E’ arrivata la firma. Lo storico accordo per il Sudan è nero su bianco, approvato dal Consiglio militare al potere da dopo la destituzione del presidente-dittatore al-Bashir e dalla principale coalizione di opposizione. Con la firma del 17 agosto 2019 ha ufficialmente preso il via il governo civile di transizione. Il documento, così come annunciato a luglio, prevede la creazione di un Consiglio sovrano che avrà il compito di gestire la transizione per tre anni. L’organo è formato da undici membri, cinque nominati da ciascuna delle due parti, oltre ad una personalità civile.
Dovrà essere poi nominato un nuovo Primo ministro, il cui governo sarà reso noto il 28 agosto. Con ogni probabilità alla guida dell’esecutivo ci sarà l’economista Abdalla Hamdok, alto dirigente del Ministero delle Finanze sudanese prima del golpe militare del 1989 che dette ad Omar al Bashir il potere e con una lunga esperienza in varie istituzioni internazionali. Hamdok sarà il primo premier non militare in 30 anni di storia politica del Paese. L’ufficialità arriverà comunque nella giornata di martedì 20 agosto.

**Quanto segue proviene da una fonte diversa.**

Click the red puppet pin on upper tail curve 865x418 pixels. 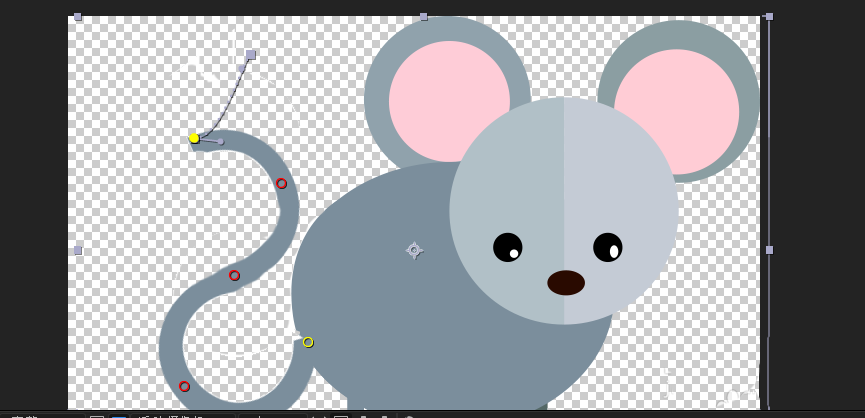[x=281, y=183]
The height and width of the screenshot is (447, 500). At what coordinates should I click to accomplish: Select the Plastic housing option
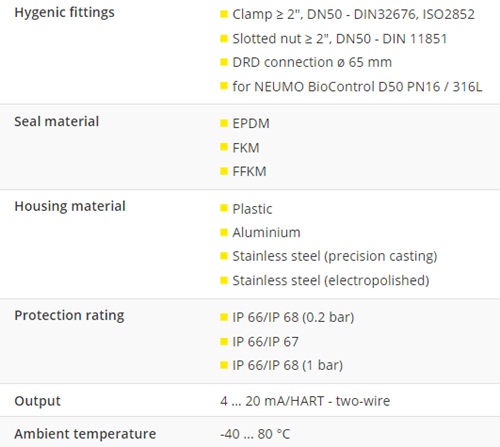(252, 209)
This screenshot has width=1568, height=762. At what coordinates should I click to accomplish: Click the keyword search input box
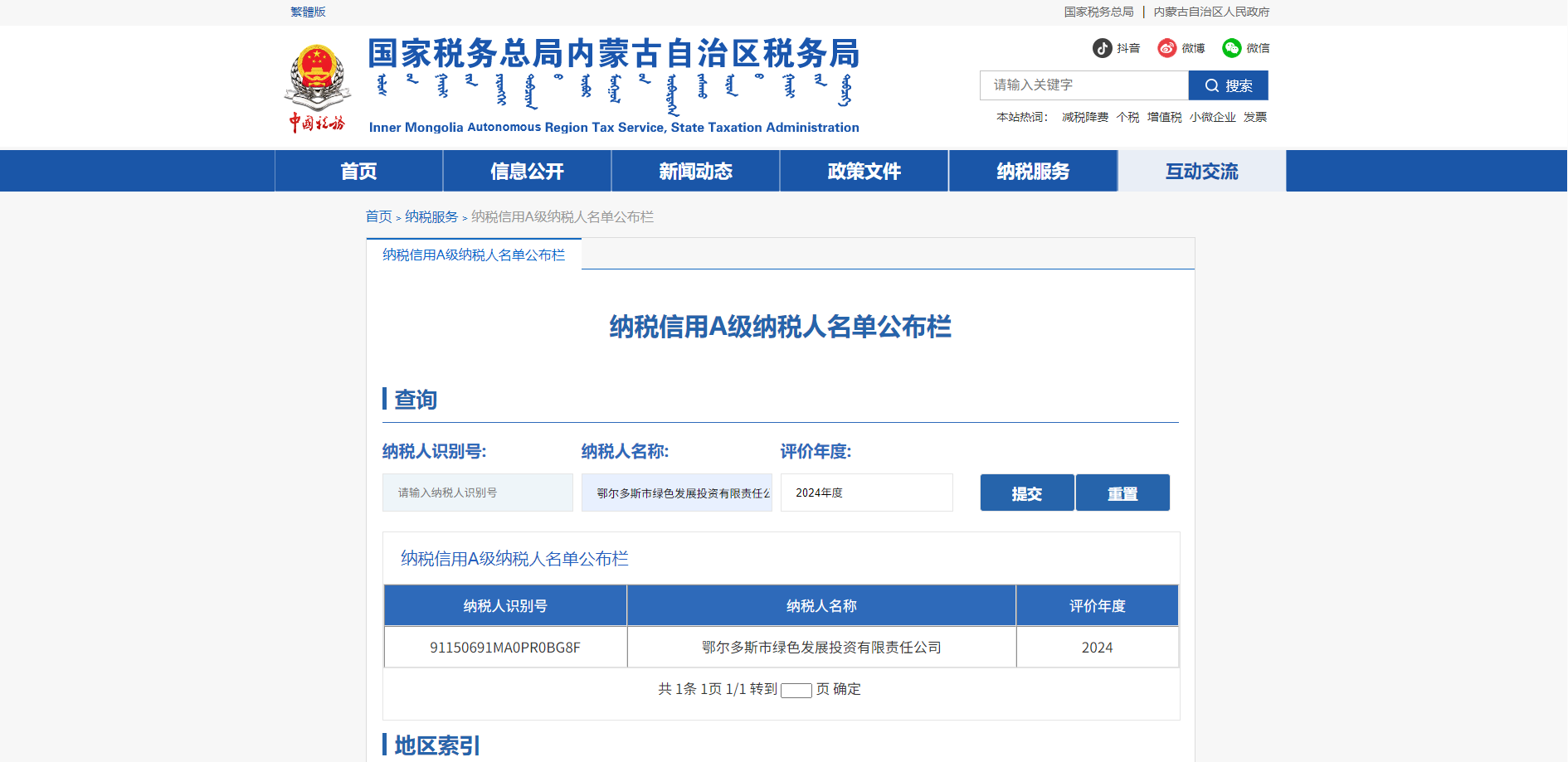[x=1083, y=85]
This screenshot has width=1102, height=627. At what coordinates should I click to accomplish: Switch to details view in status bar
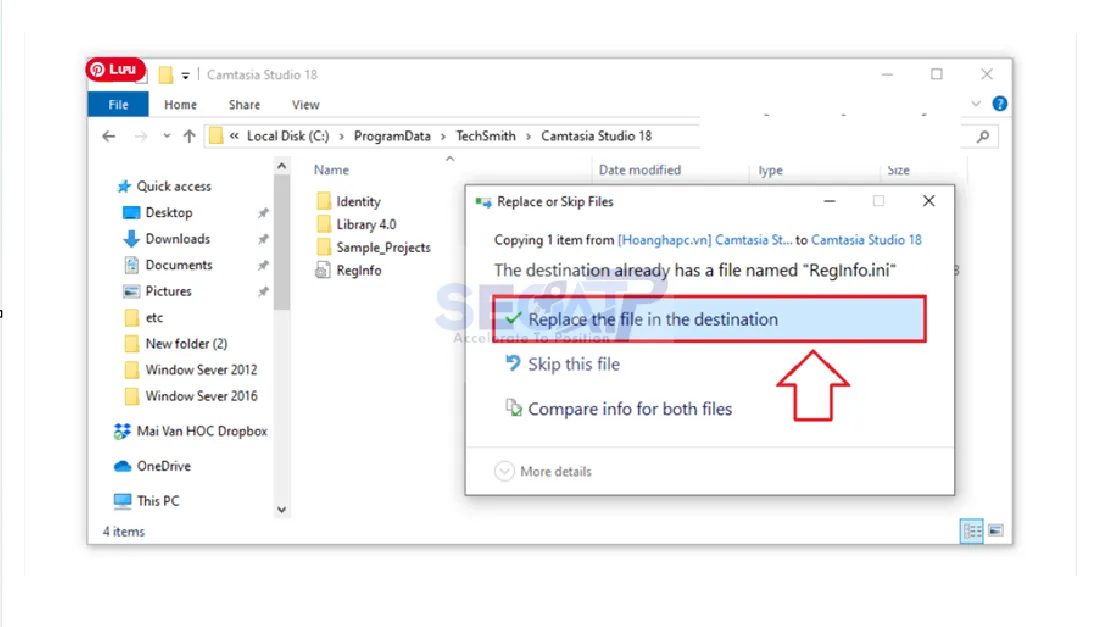970,531
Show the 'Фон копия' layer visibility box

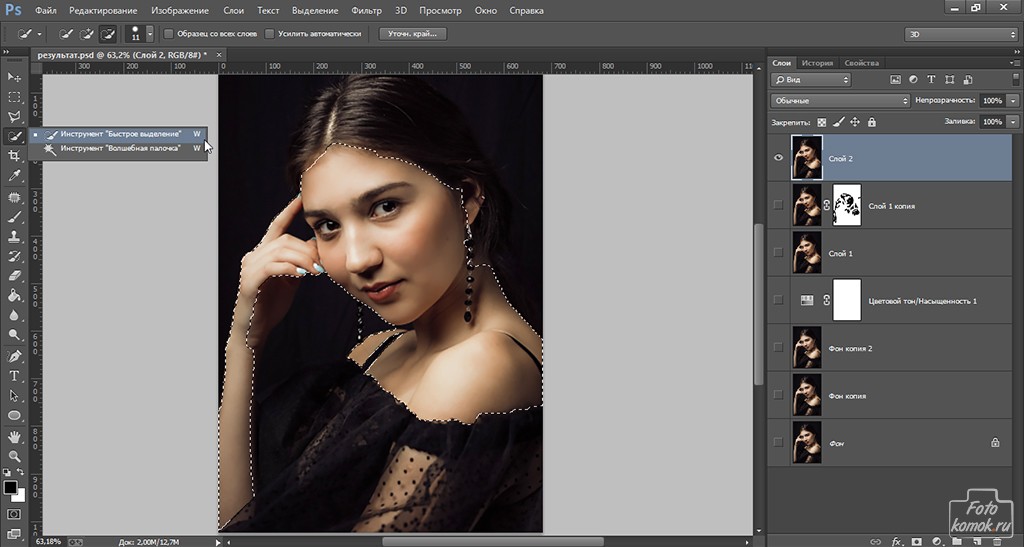(779, 395)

Previste poi anche due figure di garanzia: il presidente della magistratura Abdel Gader Mohamed e il procuratore generale Mohamed al Hafiz, entrambi magistrati indipendenti.
L’accordo è stato firmato alla presenza del premier etiope Abiy Ahmed, che fin dall’inizio si era reso disponibile alla mediazione e del presidente sud-sudanese Salva Kiir, dal generale sudanese Mohamed Hamdan Dagolo, numero due della giunta militare, conosciuto come ‘Hemeti’ (uomo di punta delle milizie janjaweed tristemente note nella guerra del Darfur e personalità a dir poco controversa di cui vi abbiamo parlato qui) e da Ahmed Rabie, in rappresentanza delle opposizioni riunite nell’alleanza delle Forze per la libertà e il cambiamento. Secondo alcuni media sudanesi, il Consiglio sovrano del Sudan comprenderà l’attuale capo del Consiglio militare, Abdel Fattah al-Burhan, il suo vice, lo stesso Mohamed Hamdan “Hemeti” Dagalo, e il generale Yasser Al Atta.
Dopo la firma migliaia di persone in festa hanno riempito le strade di Khartoum, arrivate da diverse parti del Paese, per celebrare l’intesa. Gioia esplosa nonostante questi siano giorni duri per il Sudan, alle prese con violente alluvioni che hanno provocato morti e centinaia di sfollati.
Colpite in particolare la capitale, la città di Omdurman e le comunità che si trovano lungo il Nilo. Case allagate, colture devastate, strade dissestate e impraticabili sono solo alcune delle conseguenze delle violenti piogge. Come è facile immaginare la situazione sanitaria e igienica è devastante e si teme la diffusione di epidemie. Le inondazioni, nei primi giorni di agosto, avevano poi colpito anche il Darfur occidentale.
Intanto con la firma dell’accordo è iniziato anche il processo nei confronti dell’ex presidente Omar al-Bashir per possesso di valuta estera, corruzione e ricevimento illegale di regalie. Oltre a queste accuse di giustizia interna, su di lui continua a pesare anche il mandato di cattura internazionale emesso dal Tribunale penale internazionale, cui deve rispondere di crimini di guerra, crimini contro l’umanità e genocidio commessi in Darfur. Per far partire la giustizia internazionale le nuove autorità dovrebbero prima ratificare (la firma era arrivata nel 2000) lo Statuto di Roma.